>> Start Text passage

Well, no.  The current one is wrong 0.01% of the time[1], and is now
wrong 0.0100000000000000001% of the time.  I would suggest that this
isn't a significant different.

Anyway, since it was trivial to reorder the series, I'm posting a v4
with this controversial patch at the end.

David

[1] Based on the number of XenServer test cases it breaks.
Tian, Kevin March 1, 2016, 6:27 a.m. UTC | #9
> From: Jan Beulich

> Sent: Thursday, February 25, 2016 8:28 PM

> 

> >>

> >> Pending confirmation on FIP register width by at least Intel,

> >> Reviewed-by: Jan Beulich <jbeulich@suse.com>

> >

> > For Intel CPUs, FIP is 48-bits internally and newer CPUs have FPCSDS and

> > thus we will always use the 64-bit save.

> 

> Has Intel told you (but not us), or is this just based on experiments

> you did, or re-stating what I've found from experimenting?

> 


Still wait for an internal clarification... but could I think this
question is more for older CPUs which don't claim FPCSDS
since otherwise no such trick is required with 64bit save/restore?

>> End Text passage

Set problem:
According to the mailing list thread above, how wide is FIP internally on Intel CPUs?

>> Start Records provided

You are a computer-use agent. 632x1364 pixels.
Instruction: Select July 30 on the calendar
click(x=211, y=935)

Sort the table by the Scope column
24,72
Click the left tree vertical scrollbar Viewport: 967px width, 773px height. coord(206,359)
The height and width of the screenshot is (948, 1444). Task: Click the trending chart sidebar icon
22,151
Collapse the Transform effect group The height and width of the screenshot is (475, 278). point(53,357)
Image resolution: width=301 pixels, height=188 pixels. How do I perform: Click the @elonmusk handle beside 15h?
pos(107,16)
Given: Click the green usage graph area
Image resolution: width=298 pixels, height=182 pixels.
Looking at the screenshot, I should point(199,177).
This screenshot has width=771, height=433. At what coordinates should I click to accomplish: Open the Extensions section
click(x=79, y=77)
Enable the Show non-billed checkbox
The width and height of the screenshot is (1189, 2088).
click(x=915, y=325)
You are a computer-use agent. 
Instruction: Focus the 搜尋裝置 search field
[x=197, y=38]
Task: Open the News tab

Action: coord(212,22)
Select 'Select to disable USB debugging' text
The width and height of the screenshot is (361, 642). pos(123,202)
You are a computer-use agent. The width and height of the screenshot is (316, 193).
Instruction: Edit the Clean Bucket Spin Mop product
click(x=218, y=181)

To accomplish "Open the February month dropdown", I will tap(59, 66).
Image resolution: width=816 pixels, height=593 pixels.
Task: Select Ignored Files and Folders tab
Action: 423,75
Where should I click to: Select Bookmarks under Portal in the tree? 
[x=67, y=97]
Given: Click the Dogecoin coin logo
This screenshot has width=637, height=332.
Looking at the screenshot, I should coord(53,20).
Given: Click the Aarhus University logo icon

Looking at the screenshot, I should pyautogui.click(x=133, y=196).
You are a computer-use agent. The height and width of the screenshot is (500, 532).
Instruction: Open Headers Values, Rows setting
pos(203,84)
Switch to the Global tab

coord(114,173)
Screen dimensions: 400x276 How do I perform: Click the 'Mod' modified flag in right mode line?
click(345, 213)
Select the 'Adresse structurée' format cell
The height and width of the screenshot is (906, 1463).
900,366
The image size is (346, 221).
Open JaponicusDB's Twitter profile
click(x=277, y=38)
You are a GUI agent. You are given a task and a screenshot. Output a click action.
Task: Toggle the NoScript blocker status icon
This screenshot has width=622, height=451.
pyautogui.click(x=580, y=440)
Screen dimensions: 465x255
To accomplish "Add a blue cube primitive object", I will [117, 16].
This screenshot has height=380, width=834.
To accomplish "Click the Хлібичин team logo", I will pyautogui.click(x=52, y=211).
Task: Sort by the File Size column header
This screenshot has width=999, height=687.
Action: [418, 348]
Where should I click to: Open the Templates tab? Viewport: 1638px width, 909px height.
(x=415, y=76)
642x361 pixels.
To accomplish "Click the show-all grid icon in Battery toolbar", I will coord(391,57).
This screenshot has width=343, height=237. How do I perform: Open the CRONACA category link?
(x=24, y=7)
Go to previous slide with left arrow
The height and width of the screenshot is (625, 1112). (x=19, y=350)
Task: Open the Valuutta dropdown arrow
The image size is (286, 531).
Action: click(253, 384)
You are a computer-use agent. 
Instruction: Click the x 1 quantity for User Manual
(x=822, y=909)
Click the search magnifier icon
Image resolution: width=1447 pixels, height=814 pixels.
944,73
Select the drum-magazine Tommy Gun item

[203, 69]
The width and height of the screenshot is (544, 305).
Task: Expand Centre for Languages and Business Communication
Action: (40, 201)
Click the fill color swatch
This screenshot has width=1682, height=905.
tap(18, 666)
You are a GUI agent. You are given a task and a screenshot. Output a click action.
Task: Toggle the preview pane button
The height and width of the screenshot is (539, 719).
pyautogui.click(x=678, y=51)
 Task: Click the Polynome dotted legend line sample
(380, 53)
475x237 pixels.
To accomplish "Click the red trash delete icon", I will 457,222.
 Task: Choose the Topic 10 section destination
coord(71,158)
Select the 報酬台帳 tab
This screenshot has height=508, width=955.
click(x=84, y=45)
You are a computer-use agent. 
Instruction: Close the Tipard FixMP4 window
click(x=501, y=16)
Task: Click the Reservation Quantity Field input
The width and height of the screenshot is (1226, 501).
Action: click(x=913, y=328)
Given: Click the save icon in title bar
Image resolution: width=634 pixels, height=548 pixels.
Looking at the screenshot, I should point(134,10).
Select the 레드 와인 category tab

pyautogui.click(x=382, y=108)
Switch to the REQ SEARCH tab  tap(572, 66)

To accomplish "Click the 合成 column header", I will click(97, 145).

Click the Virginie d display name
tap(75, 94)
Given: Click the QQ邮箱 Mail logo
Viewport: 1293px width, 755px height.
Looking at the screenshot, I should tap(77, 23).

>> End Records provided

Task response:
48 bits.